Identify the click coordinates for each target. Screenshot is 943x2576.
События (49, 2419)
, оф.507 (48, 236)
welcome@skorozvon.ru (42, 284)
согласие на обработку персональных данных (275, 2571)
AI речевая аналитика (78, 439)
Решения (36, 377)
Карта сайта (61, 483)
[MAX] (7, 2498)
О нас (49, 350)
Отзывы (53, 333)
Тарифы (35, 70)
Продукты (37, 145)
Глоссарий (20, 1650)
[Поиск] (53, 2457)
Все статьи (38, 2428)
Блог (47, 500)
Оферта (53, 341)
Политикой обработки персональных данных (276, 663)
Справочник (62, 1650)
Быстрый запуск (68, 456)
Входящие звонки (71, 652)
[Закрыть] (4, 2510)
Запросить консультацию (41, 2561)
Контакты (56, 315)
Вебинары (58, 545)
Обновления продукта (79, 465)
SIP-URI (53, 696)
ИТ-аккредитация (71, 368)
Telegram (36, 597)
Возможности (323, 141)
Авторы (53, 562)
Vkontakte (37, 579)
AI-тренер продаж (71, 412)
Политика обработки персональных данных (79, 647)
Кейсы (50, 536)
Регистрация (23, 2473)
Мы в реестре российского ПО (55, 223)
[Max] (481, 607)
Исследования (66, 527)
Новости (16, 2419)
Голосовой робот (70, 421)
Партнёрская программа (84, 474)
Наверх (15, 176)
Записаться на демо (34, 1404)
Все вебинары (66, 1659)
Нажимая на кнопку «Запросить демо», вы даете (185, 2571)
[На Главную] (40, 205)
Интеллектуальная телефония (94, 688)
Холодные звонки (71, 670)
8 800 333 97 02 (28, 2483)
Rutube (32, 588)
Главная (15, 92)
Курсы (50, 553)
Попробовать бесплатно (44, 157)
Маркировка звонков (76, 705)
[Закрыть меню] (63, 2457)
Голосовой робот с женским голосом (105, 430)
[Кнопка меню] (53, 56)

----------

Write every record above out again exactly as it stands.

* Task answer:
Identify the click coordinates for each target. Screenshot is 943x2576.
События (49, 2419)
, оф.507 (48, 236)
welcome@skorozvon.ru (42, 284)
согласие на обработку персональных данных (275, 2571)
AI речевая аналитика (78, 439)
Решения (36, 377)
Карта сайта (61, 483)
[MAX] (7, 2498)
О нас (49, 350)
Отзывы (53, 333)
Тарифы (35, 70)
Продукты (37, 145)
Глоссарий (20, 1650)
[Поиск] (53, 2457)
Все статьи (38, 2428)
Блог (47, 500)
Оферта (53, 341)
Политикой обработки персональных данных (276, 663)
Справочник (62, 1650)
Быстрый запуск (68, 456)
Входящие звонки (71, 652)
[Закрыть] (4, 2510)
Запросить консультацию (41, 2561)
Контакты (56, 315)
Вебинары (58, 545)
Обновления продукта (79, 465)
SIP-URI (53, 696)
ИТ-аккредитация (71, 368)
Telegram (36, 597)
Возможности (323, 141)
Авторы (53, 562)
Vkontakte (37, 579)
AI-тренер продаж (71, 412)
Политика обработки персональных данных (79, 647)
Кейсы (50, 536)
Регистрация (23, 2473)
Мы в реестре российского ПО (55, 223)
[Max] (481, 607)
Исследования (66, 527)
Новости (16, 2419)
Голосовой робот (70, 421)
Партнёрская программа (84, 474)
Наверх (15, 176)
Записаться на демо (34, 1404)
Все вебинары (66, 1659)
Нажимая на кнопку «Запросить демо», вы даете (185, 2571)
[На Главную] (40, 205)
Интеллектуальная телефония (94, 688)
Холодные звонки (71, 670)
8 800 333 97 02 (28, 2483)
Rutube (32, 588)
Главная (15, 92)
Курсы (50, 553)
Попробовать бесплатно (44, 157)
Маркировка звонков (76, 705)
[Закрыть меню] (63, 2457)
Голосовой робот с женским голосом (105, 430)
[Кнопка меню] (53, 56)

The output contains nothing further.